About this exercise
In the records below, some lines contain the word "agent". Copy each of them.

[[ Material shown, beginning ]]

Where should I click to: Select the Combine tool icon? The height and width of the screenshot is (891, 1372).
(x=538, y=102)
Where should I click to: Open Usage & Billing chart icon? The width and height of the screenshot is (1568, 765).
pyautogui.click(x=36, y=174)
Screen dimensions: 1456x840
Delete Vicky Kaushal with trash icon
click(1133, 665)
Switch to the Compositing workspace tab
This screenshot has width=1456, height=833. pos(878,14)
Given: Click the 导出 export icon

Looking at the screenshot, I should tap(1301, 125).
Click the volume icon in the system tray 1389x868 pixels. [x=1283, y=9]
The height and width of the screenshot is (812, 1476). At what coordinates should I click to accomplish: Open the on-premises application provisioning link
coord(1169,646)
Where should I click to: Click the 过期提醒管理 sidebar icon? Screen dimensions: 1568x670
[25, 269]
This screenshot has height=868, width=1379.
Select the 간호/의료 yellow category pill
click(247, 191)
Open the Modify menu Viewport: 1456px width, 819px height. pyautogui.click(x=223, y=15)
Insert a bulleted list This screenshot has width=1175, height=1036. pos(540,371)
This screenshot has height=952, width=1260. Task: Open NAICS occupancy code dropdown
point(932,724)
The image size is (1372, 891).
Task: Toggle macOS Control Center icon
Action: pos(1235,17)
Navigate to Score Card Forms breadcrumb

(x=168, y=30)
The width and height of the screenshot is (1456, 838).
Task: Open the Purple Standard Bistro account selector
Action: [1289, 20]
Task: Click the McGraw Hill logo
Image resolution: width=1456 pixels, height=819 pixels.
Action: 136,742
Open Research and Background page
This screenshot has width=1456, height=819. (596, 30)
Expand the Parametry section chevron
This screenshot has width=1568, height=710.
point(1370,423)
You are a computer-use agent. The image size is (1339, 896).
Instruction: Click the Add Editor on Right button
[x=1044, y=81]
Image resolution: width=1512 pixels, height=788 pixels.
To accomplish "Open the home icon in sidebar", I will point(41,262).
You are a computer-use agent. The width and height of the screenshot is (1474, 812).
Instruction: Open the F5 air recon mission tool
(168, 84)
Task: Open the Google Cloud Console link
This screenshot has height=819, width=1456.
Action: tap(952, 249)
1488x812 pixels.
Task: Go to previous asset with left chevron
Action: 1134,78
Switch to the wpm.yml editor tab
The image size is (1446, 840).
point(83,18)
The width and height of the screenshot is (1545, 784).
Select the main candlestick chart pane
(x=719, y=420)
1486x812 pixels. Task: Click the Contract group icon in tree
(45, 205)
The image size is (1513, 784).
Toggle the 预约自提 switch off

[[ Material shown, end ]]

Answer for this exercise
You are a computer-use agent. The image size is (1339, 896).
You are a computer-use agent. The width and height of the screenshot is (1474, 812).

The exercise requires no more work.